A ligação é interurbana, provavelmente São Paulo. É da companhia telefônica. Já é a enésima vez. Uma voz pra lá de melosa começa alugando seu tempo, como se você não tivesse mais nada para fazer. Oi bom dia, se você for o Ernani diga sim, se não for diga não. Depois de dizer não, a voz continua. Se você conhece o Ernani diga sim, se não diga não. Outro não. Mas ela não desiste. Ela quer que você mande um recado pro Ernani. Mas você não conhece o cara, que maluquice é esta? A esta altura já deu pra notar que a criatura não é uma pessoa. É uma máquina. Como explicar que você não conhece nenhum Ernani? A máquina não dá esta opção. Ela só quer saber do Ernani.

Este número de celular me pertence há muito tempo, como é que ele foi parar com o Ernani? E ainda não pagou a conta? Poxa Ernani, me ajuda né? Não vai me deixar com o nome sujo. Nunca passei por isso, nunca fiquei devendo, só me faltava agora tu começares a me atormentar com a tua dívida. Não né.

Há uns meses descobri que uma pizzaria publicou o meu celular no material de divulgação por engano. O cara até me propôs comprar meu número, mas não fechei negócio por que gosto muito da sonoridade dos algarismos, eles rimam, parece mais um poema. Sem contar ter que avisar todos os meus contatos da troca. Não foram poucas as encomendas de pizza, dúvidas sobre sabores e valores. Vocês têm tele entrega? Algumas vezes até dava vontade de espichar o assunto. Sim temos tele entrega, qual o sabor, qual o endereço. Mas seria sacanagem.
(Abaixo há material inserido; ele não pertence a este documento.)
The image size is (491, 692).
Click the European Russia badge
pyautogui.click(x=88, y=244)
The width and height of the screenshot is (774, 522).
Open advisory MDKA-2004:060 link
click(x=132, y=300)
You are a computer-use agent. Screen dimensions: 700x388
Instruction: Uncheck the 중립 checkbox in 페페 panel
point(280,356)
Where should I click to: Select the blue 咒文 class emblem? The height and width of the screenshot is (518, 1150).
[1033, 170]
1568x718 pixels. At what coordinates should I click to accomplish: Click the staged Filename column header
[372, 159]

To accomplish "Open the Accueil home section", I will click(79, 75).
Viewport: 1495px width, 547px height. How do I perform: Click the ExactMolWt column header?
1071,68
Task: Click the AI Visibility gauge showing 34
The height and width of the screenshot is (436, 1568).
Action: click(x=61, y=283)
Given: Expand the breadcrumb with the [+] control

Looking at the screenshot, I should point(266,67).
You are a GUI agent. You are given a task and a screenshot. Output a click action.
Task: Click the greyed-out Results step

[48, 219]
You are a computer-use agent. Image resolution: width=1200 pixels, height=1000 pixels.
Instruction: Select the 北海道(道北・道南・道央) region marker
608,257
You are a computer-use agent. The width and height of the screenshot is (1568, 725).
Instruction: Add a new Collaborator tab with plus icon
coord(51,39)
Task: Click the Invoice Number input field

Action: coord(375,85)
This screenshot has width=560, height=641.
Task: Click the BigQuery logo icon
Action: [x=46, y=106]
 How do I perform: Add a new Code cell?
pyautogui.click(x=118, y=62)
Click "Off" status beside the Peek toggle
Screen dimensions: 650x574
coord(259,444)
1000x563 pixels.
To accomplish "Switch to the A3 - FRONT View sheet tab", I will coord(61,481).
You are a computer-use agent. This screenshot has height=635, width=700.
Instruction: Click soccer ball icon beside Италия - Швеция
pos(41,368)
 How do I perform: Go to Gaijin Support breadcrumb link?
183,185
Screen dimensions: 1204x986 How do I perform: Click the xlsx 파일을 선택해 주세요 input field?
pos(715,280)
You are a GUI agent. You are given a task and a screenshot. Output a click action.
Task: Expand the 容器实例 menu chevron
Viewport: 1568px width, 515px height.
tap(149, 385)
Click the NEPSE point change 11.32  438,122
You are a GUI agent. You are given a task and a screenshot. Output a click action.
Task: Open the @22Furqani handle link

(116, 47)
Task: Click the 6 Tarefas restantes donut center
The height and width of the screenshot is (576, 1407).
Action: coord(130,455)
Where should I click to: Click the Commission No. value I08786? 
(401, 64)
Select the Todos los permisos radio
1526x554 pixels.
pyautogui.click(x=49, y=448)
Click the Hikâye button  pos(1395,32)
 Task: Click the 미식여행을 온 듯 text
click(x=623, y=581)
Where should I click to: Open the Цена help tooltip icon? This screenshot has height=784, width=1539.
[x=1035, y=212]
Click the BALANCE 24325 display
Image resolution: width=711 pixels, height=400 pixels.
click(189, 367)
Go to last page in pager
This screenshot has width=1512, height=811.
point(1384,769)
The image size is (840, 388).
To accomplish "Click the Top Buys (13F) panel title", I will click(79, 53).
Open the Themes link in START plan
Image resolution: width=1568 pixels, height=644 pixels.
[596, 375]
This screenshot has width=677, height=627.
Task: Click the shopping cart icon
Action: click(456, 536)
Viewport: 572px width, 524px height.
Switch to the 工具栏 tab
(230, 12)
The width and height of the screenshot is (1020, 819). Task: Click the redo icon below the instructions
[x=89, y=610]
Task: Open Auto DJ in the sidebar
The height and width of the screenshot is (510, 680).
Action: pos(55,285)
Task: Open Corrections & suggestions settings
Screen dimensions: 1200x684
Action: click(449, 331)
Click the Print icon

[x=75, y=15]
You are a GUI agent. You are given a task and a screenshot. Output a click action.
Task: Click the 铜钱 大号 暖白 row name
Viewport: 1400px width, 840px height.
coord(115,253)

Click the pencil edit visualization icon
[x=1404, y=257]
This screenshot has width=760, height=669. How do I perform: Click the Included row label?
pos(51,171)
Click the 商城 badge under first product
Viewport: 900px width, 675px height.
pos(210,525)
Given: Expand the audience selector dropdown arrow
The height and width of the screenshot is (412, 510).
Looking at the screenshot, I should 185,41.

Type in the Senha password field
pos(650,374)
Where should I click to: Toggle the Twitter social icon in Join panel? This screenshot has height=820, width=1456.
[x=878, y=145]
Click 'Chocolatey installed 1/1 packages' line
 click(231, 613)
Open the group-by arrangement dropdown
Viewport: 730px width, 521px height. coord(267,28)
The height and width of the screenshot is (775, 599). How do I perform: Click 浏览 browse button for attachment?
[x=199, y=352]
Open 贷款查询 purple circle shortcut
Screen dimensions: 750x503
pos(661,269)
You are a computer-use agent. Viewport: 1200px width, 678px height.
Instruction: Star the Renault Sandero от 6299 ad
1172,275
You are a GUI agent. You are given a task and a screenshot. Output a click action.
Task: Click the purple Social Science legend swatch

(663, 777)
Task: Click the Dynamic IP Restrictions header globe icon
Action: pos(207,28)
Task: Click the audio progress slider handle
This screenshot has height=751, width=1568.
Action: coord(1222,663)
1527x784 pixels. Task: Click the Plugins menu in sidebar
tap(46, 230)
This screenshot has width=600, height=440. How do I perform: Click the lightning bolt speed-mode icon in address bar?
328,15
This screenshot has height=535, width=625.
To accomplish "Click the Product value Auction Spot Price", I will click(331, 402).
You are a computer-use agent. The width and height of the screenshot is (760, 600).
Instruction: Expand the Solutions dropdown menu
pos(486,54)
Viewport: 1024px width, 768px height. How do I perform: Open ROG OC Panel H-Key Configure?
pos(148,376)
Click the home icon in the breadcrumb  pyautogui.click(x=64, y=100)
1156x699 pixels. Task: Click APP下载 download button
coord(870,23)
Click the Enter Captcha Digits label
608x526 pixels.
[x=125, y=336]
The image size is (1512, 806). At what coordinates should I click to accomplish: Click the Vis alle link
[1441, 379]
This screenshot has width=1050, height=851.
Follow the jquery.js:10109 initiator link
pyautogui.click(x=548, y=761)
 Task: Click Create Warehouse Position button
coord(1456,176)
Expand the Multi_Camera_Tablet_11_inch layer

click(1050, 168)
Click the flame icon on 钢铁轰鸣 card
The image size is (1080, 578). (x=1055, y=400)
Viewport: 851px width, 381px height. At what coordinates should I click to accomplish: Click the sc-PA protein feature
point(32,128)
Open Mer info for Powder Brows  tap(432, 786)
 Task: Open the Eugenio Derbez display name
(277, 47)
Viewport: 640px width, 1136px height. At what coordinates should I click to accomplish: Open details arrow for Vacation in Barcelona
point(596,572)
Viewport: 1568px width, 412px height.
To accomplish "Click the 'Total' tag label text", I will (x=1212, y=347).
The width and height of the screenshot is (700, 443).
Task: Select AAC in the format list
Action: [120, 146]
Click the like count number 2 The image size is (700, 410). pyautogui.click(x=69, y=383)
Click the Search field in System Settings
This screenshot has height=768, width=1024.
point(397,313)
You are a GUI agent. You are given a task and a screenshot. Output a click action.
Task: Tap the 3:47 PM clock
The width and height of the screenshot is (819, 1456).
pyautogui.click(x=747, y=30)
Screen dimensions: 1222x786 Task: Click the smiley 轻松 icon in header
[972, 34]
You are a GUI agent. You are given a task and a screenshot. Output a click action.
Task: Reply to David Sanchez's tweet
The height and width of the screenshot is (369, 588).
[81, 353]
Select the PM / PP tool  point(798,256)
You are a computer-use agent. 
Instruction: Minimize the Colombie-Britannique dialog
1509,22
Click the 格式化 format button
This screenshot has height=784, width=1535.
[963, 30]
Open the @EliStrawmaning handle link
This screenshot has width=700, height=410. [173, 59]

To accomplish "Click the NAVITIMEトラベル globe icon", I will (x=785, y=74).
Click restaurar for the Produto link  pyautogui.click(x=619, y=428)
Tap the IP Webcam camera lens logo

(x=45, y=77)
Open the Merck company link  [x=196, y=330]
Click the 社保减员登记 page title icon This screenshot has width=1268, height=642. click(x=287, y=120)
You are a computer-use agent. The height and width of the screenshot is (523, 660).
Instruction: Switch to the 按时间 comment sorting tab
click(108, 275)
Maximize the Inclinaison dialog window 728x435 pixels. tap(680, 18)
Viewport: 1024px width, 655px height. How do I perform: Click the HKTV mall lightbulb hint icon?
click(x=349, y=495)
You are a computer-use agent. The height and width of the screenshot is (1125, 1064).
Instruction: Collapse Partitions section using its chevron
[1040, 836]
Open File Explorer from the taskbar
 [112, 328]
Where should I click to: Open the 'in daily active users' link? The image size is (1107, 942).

Foram meses de tormento.

Agora que parece ter me livrado da pizzaria, começou o Ernani. O que será que tem este número? Quem será o próximo? Só espero não ser ninguém mal intencionado, nenhum detento, nenhum fraudulento. Também espero que o mesmo equívoco não se repita com cartão de crédito, conta de luz ou água. Contas particulares já são tantas, imagina mais as do Ernani. Aí já é demais!